Why? Because California in the Balance — Why Budgets Matter by long-time Capitol staffer and budgeteer John Decker, is, as best can be told, the first primer on California budget history, processes and strategies.
High time given that the budget is the most significant public policy utterance made by the Legislature and the governor each year.
At a minimum, legislative leaders should buy a copy for themselves and the chairs and vice-chairs of each house’s budget committees. As a pal at the University of California at Berkeley Institute of Governmental Studies, the book’s publisher, quipped: “The sex scenes are awesome.”
There is a fair amount of basking in the warm afterglow in the book’s 140 pages, however. As anyone who knows Decker should expect. Decker, both in the Capitol and now in his work with Lockyer, is an advocate of collaboration, not conflict; solutions, not sniping.
A telling story involves Decker and former GOP Senate Leader Ken Maddy of Fresno who was considering hiring him. Decker confessed that his political views were very different from Maddy’s. “You do the policy, I’ll handle the politics,” Maddy said.
He favors the two-thirds vote requirement for a budget as a mechanism encouraging compromise and cooperation. He advocates truncating the budget sub-committee process because the agenda reflects that of the majority party and its conclusions are expressed in party-line votes.
“As a result, the subcommittee work does not lead to furthering the necessary collaboration. It barely furthers the development of the budget.”
Among some of the more obvious Geez-Why-Aren’t-We-Doing-This-Already? suggestions is moving the start of California’s fiscal year to October 1. First, that’s when the federal fiscal year begins, from whence many blessings flow, and, second, it lengthens the window for lawmakers to develop a spending plan from six weeks after the governor’s May Revision to 24 weeks.
An optimist, Decker believes more time tio deliberate will lead to a this will lead to a better work product.
For someone who believes, as Harry Truman did, that “the only new thing in the world is the history you don’t know,” it’s enjoyable to read of the fiscal acumen and legislative legerdemain of former Gov. Pete Wilson and former Assembly Speaker Willie Brown, particularly Brown and his staff’s creativity in finding the $100 million in revenue needed to close out 1993 budget negotiations.
In turn, its instructive to see their budgetary choices stacked on those of their predecessors and those of their successors atop theirs, creating what Lockyer calls “an alternate universe free from the weight of a logic or accountability we mere mortals can fathom.”
Lockyer, as is his wont, says it more plainly than Decker but the two make the same point: “Budget choices reflect expediency instead of long-term good sense.”
Decker’s legislative background is most apparent in the final chapter of the book, which offers some suggestions on improving the budget process, the most significant of which are aimed at lawmakers.
Decker notes rightly that the budget agenda is largely defind by the governor who presents a spending plan in January, which the Legislature reacts to for the next six months.
Because the governor is required to present a balanced budget his January proposal based on October revenue estimates, has become somewhat of a joke.

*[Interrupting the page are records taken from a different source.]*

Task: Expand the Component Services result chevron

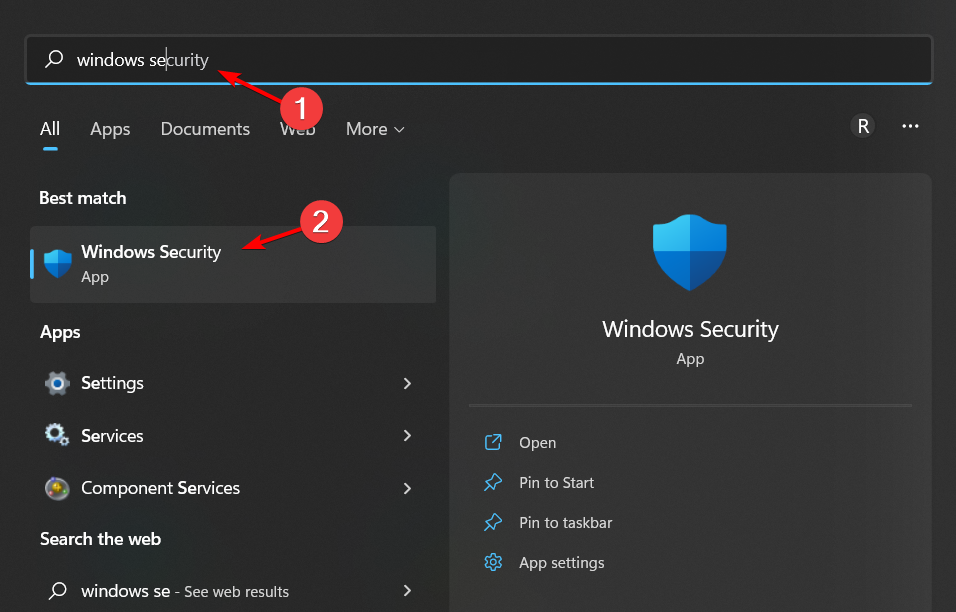Action: 407,488
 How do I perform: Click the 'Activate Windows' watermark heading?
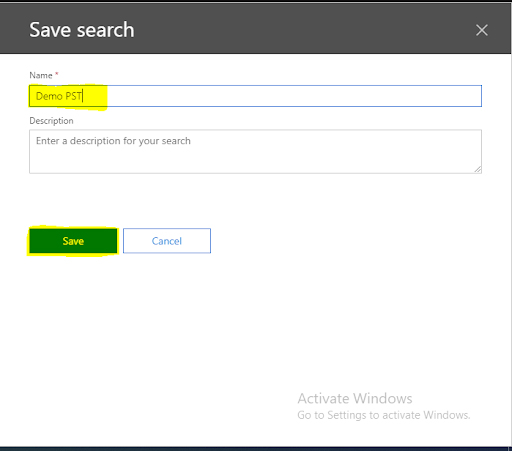pyautogui.click(x=355, y=398)
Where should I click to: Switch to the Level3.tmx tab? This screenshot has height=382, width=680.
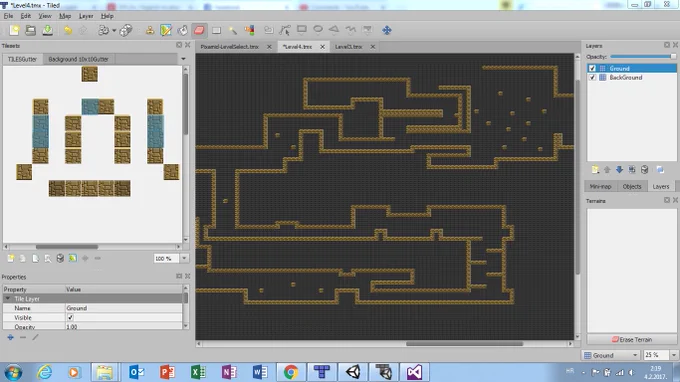[x=348, y=47]
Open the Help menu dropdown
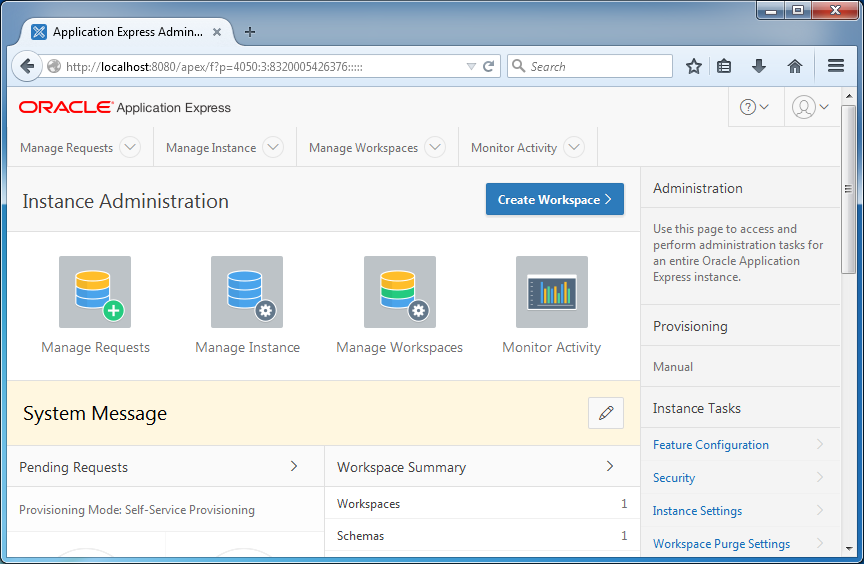Viewport: 864px width, 564px height. (x=754, y=107)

It’s balanced but with draconian cuts in health and welfare or some other area that everyone from the governor down knows won’t be approved.

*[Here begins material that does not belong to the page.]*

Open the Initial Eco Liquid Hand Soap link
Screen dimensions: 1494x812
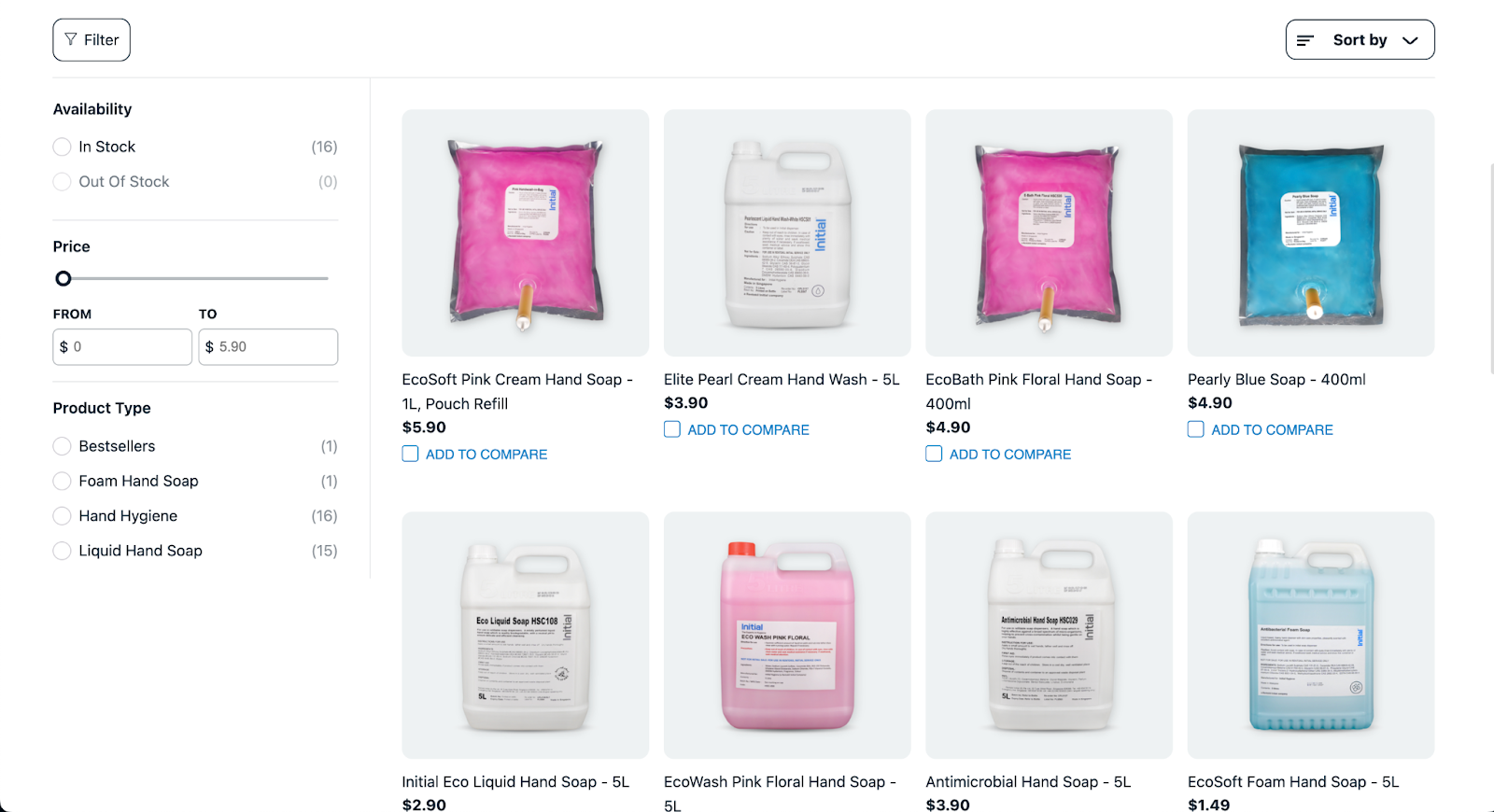click(x=515, y=782)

Decker suggests lawmakers set some spending priorities of their own. They receive a report from the Legislative Analyst in November about the state’s fiscal condition, Decker notes. He suggests conveying those priorities to the governor before he submits his spending plan, to foster collaboration.
And when a budget is enacted, Decker rightly notes, very little analysis is paid to it. The governor’s January proposal is the subject of an exhaustive review by the Legislative Analyst. A similar dissection of the finished product should also occur.
Doing so, Decker argues, would lead to better informed decisions about subsequent spending plans.
Sadly, ilike moving the start of the fiscal year to October 1, the idea might be a little too rational and sensible to catch on.
Lockyer and Decker are signing copies of the book October 15 at Chops, a Sacramento eatery on 11th St., across L St. from the Capitol.